So I took a table in the nearly empty restaurant. Out of 50 or so tables, there were only a few with anyone seated.

Deserted Airport

I transposed more old poems as I sat. Slowly, other passengers started wandering by—out into the gates.

The flight was uneventful. Six hours. I transposed more and wrote some of this story. I didn’t have headphones with me, so I watched Casablanca with no sound—well, half watched.


It was cool. I have so many of the lines memorized. It is a perfect movie.

At Dulles, I breezed through Immigration with my new Global Entry. Unfortunately, the luggage took an hour to come up.

It was good to get home. (Eventually—there was a crazy slow driver for about 20 miles on US 15 going north of Leesburg. It’s a two-lane road, and this person was about 5 cars in front of me. The driver was constantly slowing to 20-25 mph in a 45 mph zone. There was no passing. I don’t know if the person was drunk or dotty or a new driver. I finally got around the car in a circle—with two lanes—in Maryland.) It was good to sleep in my own bed again.

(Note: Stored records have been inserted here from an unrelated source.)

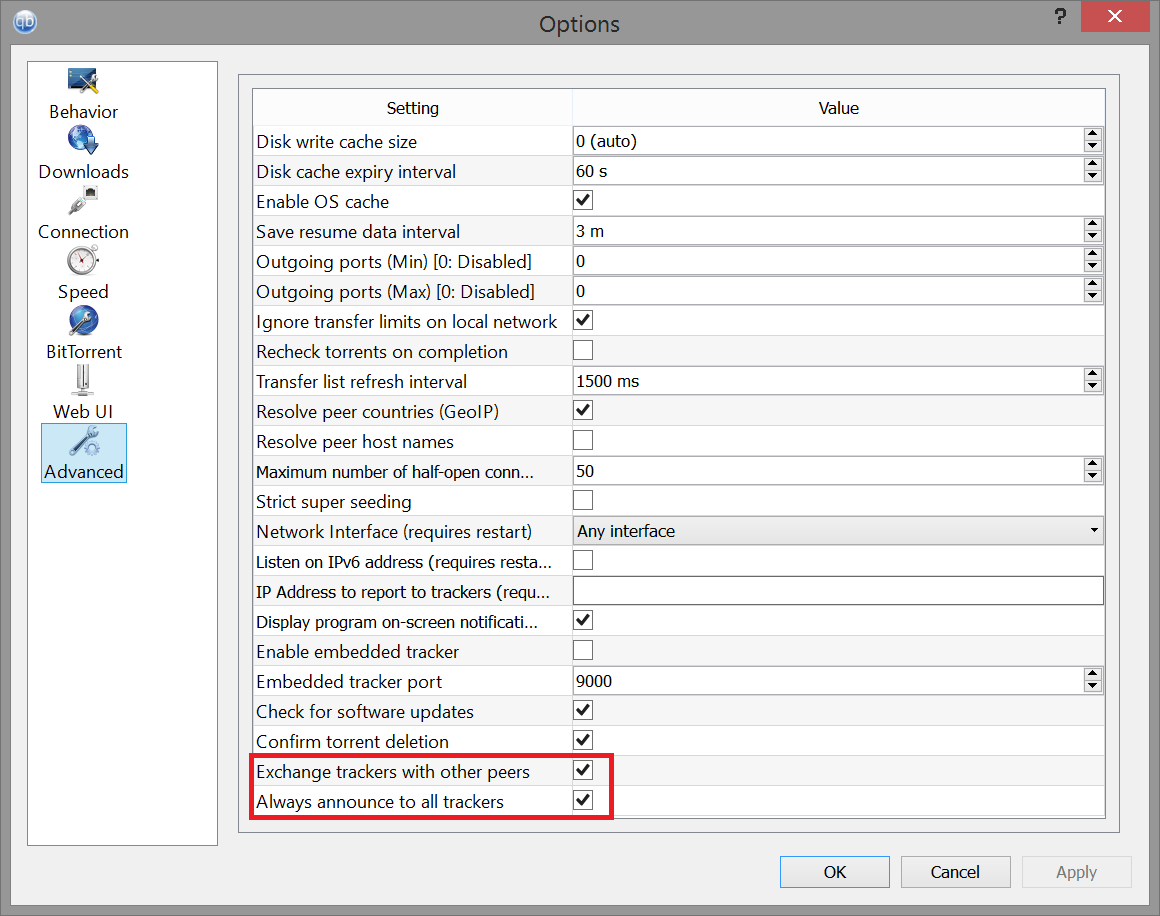Decrease the Embedded tracker port value
This screenshot has width=1160, height=916.
click(x=1093, y=688)
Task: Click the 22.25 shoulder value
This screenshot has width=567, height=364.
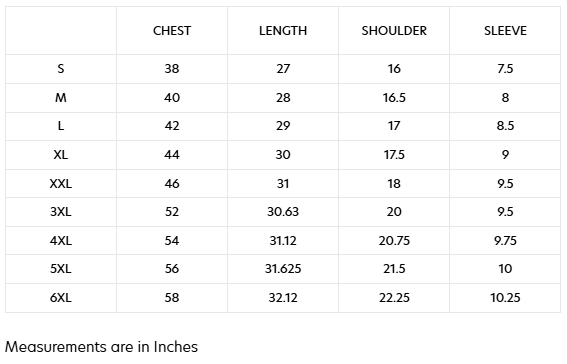Action: (394, 297)
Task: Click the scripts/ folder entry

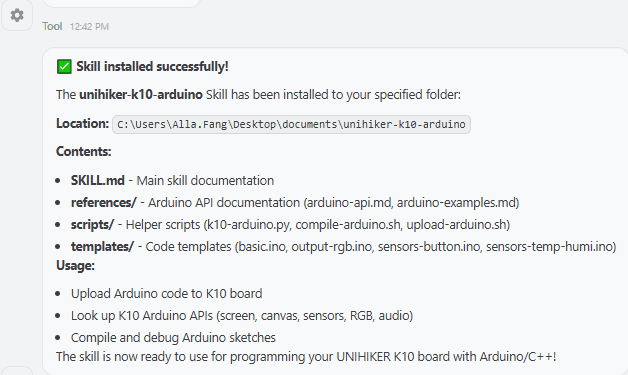Action: click(x=93, y=224)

I only got to the 2nd day of the trip in the last story. I left off the trip driving in the northwest of Iceland.

I don’t want to get tedious with a travelog. But it was amazing.

I could fill this story with pictures, but my editor doesn’t like too many pictures because they take extra time to format and insert into the text. You can see lots of images on Instagram:


Here’s a map with the whole itinerary:

Tour Map

Wherever you see a “1”—is a hotel where we spent the night.

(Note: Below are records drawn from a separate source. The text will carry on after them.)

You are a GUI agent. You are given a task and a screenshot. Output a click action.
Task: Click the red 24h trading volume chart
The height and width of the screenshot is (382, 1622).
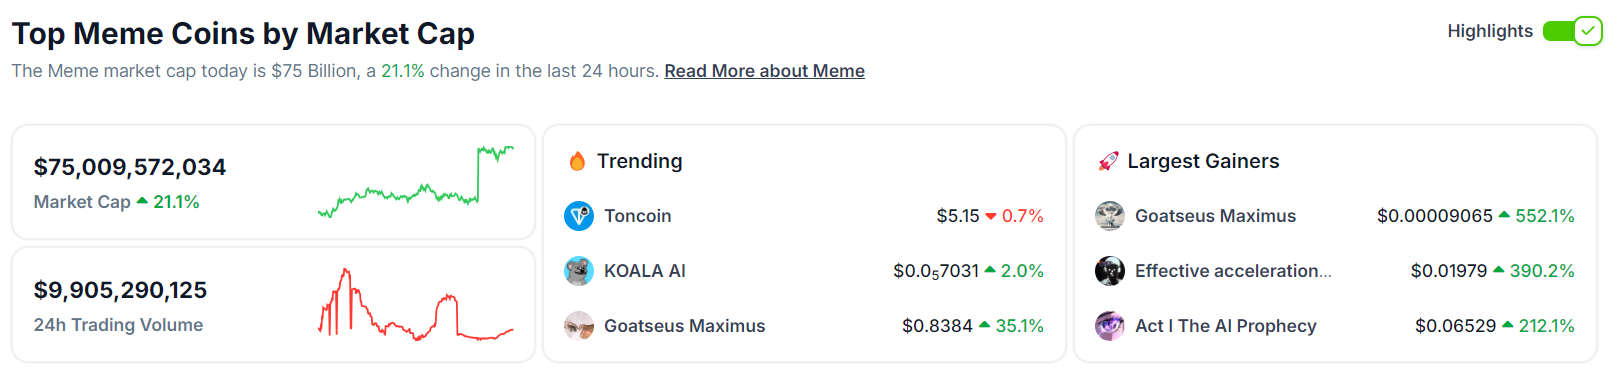[416, 304]
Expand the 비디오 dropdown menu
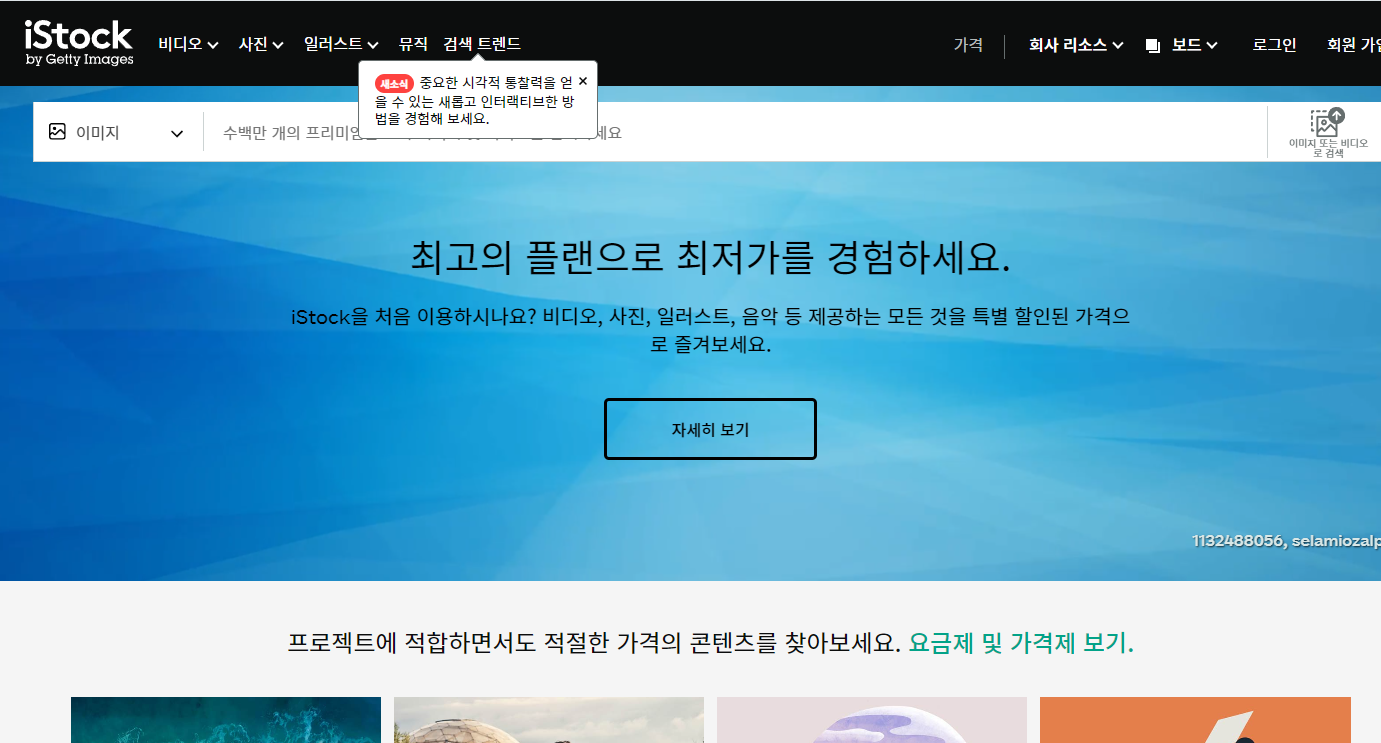Viewport: 1381px width, 743px height. click(x=187, y=44)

I learned so much—mostly from the guide, who was constantly punctuating the drives with comments on her microphone.

“There are some things in Iceland that are uncountable,” she said. The Vatnsdalsholar hills in the north that we are passing now, and will be passing for a while, are said to be countless.”

The next stop after lunch was a whale-watching cruise. We drove halfway up a very long fjord that is nearly in the center of the country’s north coast. We suited up in weatherproof arctic jumpsuits and boarded a venerable old wooden fishing ship. The group that was disembarking walked past our group waiting in line.

“We saw humpback whales. And Minke whales and…”

Cool. This is going to be good.

We boarded and headed north toward the Arctic Sea. The weather—cold and wet—that had dogged us settled in. The water started getting choppy. The spray off the bow was cascading on us.

The young woman in the crow’s nest instead of shouting, “Thar she blows,” told us we were heading back down south into the fjord. There’d been a sighting of a Minke. Apparently, some of the tour was getting seasick. I was all for heading into the blow come hell or high water. Eventually, they gave up on the whale sighting and took us toward the coast. It was stunningly beautiful. (You can count how many times I write “stunningly beautiful” in these stories, given time and even poorer writing. They would be as uncountable as “Lakes of Arnarvatnsheidi.” But now that I’m aware, I will strike “stunningly beautiful” from most future lines. Suffice it to say, the trip had many, many miles of “stunningly beautiful” sights.) There was a ridge of mountains on the eastern shore, going as far north and south as you could see. All had snowy caps. They stopped the ship and asked if anyone wanted to fish.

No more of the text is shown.